* LISTING *
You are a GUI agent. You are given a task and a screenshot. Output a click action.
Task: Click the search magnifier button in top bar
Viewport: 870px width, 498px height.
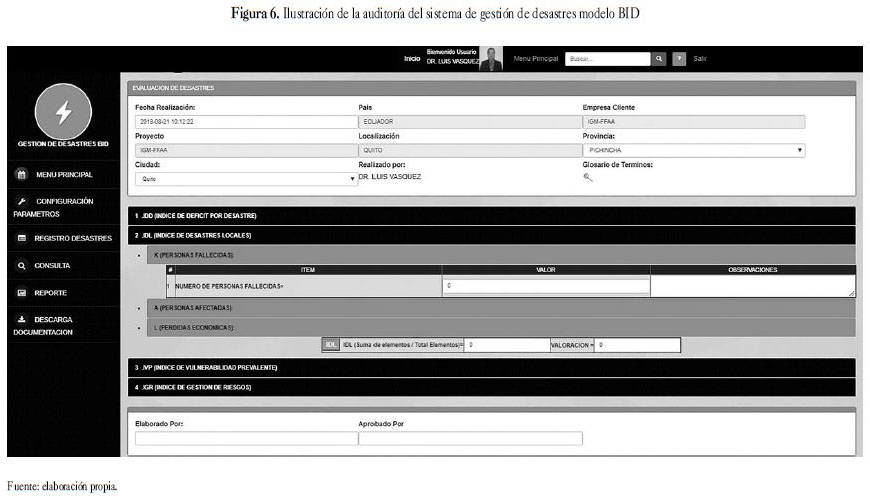point(659,59)
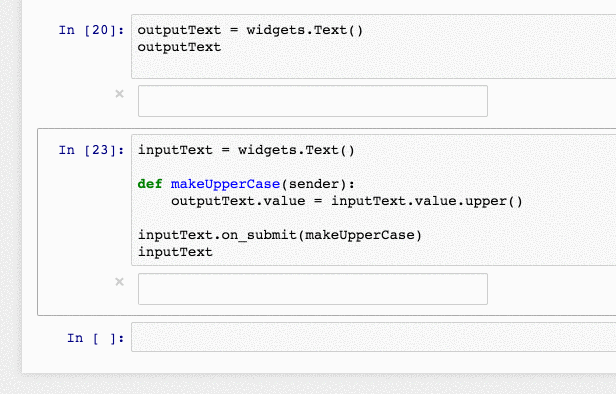
Task: Click the line inputText = widgets.Text()
Action: pyautogui.click(x=246, y=150)
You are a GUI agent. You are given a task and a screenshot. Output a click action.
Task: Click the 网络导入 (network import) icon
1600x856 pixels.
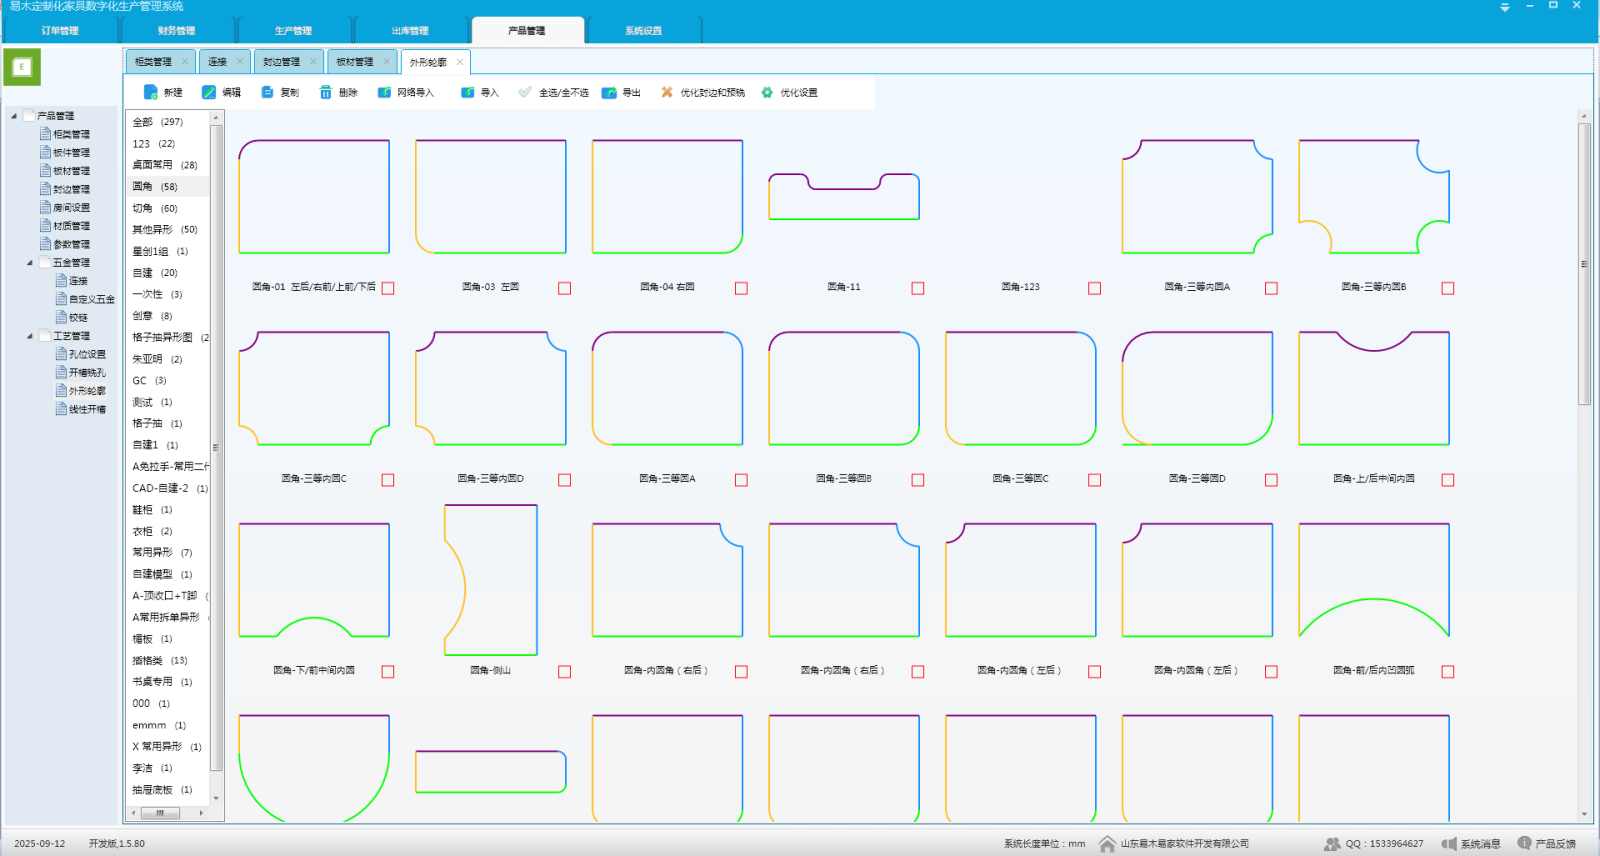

* WORK TO BE COMPLETED *
Turn the items above into a JSON list of strings with one string per line. Skip blank lines and leave the pictures out.

* FINAL RESULT *
[
  "You are a GUI agent. You are given a task and a screenshot. Output a click action.",
  "Task: Click the search magnifier button in top bar",
  "Viewport: 870px width, 498px height.",
  "point(659,59)",
  "Task: Click the line inputText = widgets.Text()",
  "Action: pyautogui.click(x=246, y=150)",
  "You are a GUI agent. You are given a task and a screenshot. Output a click action.",
  "Task: Click the 网络导入 (network import) icon",
  "1600x856 pixels."
]